Onward it goes, demanding our attention. It is a time to be in prayer, in intercession, seeking the will of the Father. It is so important to be in His will, now more than ever. Yes, we should always be in the will of the Lord, but [there are] areas that are not purified yet [in all of us] need addressing and the precious Lord is making us all aware of our spots and blemishes and our weaknesses, but also our strengths. (He always gives hope or the solution after a warning or rebuke - He's a perfect Father!)

We cannot let the enemy call defeat upon us. We must rise up in faith, pressing in to the King and Lord. Keep on the full armor of God. Through Christ, we have power to tread on serpents and scorpions and over all the power of the enemy [Lk 10:19]. The Lord is more than ready to help us, as we confess all to Him and acknowledge our dependency on Him. He has always wanted to be involved in every detail of our lives, but how often do we invite Him to share every part of our lives? 

Remember, He created us for His good pleasure and His glory.  He is pleased to be involved…we just have to let go and allow Him His proper place in our lives. No fear, but quiet confidence that He will help us. Walking by faith is paramount, for without faith it is impossible to please Him. He is more than willing and able – He is doing a good and quick work. Let us keep pressing in, focused on the Lord and obedient to His leading.  

He is Faithful and True. That is a reality in we can be confident.   

But without faith it is impossible to please Him: for he that comes to God must believe that He is, and that He is a rewarder of them that diligently seek Him.  [Heb 11:6]   

Join me as I now move on to the intended article that I began days ago.  May the Lord be ever-present in this place - at this time.   

At the Edge of a Dangerous Precipice  

Let no man deceive you by any means: for that day shall not come, except there come a falling away first, and that man of sin be revealed, the son of perdition [2Thes 2:3]   

It is understood that ‘precipice’ means an overhanging or a very steep rocky cliff, chasm (deep fissure) or abyss. Instinctively, we know it means that if we are at a precipice, we are at the brink of a dangerous situation, which could lead to disaster. To fall over the precipice is precisely falling away from a safe place and into one of great peril, causing us harm or injury; perhaps, even death. Therefore, it is with great intent and purpose that I selected the title of this entry in my writings.  

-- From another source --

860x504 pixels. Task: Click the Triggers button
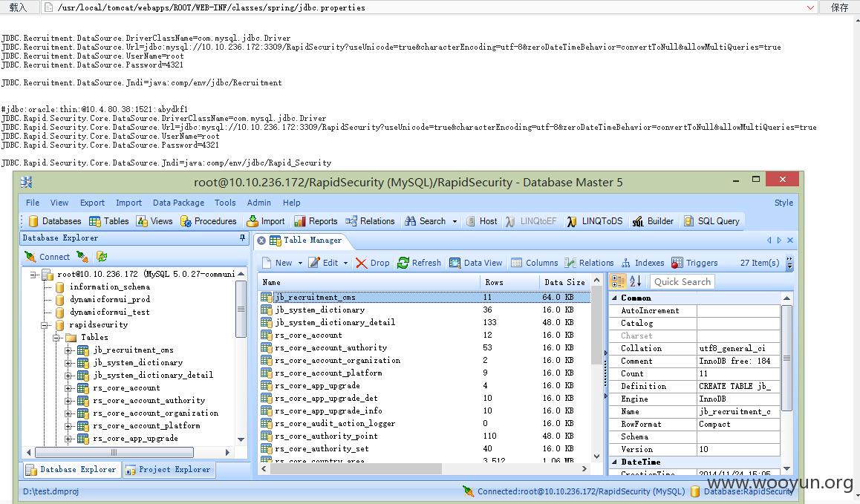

I am only one voice sounding over the waters (and Lord knows), we can almost drown in the sea of voices today; however, I must do as I am led.  What I am about to express will not be a popular message. 

There may be those who do not agree or even be offended.  Offense is not my intent, as I am not a contentious person by nature (to the Creator’s glory). Some might disagree, since I am not politically correct in my expressing verbally. However, even in my writing, there are those who may take what I say in such a way. We are to take all things (all) to the Lord and yes, that definitely includes what I write as well. I am not infallible, but I dare walk on the side of caution, determined to be alert.  

Be that as it may, I would like to share where I stand on certain matters. If I am wrong, the Lord will show me (or emails may). Yet, the Lord has always been faithful to do so; and even if it means humility, I would rather be humbly corrected than proudly wrong. The Holy Spirit actually gave me that saying...after He corrected me, of course.

The words He wanted me to get down in my heart were:

I would rather walk in the humility of correction than in the pride of error. (the glory to God alone)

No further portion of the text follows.